[Recorded data]
● ● ●

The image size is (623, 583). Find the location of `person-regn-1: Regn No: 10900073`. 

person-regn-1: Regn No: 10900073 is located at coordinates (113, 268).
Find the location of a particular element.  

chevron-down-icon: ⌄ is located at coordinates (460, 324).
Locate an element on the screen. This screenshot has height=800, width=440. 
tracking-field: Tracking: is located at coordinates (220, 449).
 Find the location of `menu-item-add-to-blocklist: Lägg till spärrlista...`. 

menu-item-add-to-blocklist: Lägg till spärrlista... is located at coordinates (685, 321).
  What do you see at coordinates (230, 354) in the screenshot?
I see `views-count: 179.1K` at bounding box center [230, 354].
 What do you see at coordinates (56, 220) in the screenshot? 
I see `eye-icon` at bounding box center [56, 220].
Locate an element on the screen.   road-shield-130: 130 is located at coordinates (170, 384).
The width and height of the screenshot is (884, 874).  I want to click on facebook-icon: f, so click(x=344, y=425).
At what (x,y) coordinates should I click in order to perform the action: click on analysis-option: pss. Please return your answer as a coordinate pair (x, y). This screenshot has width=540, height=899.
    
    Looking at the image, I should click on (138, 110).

● ● ●

Your objective →
Count the lines in the material above that contain the string "width". Reply with the number only.

Response to this exercise →
3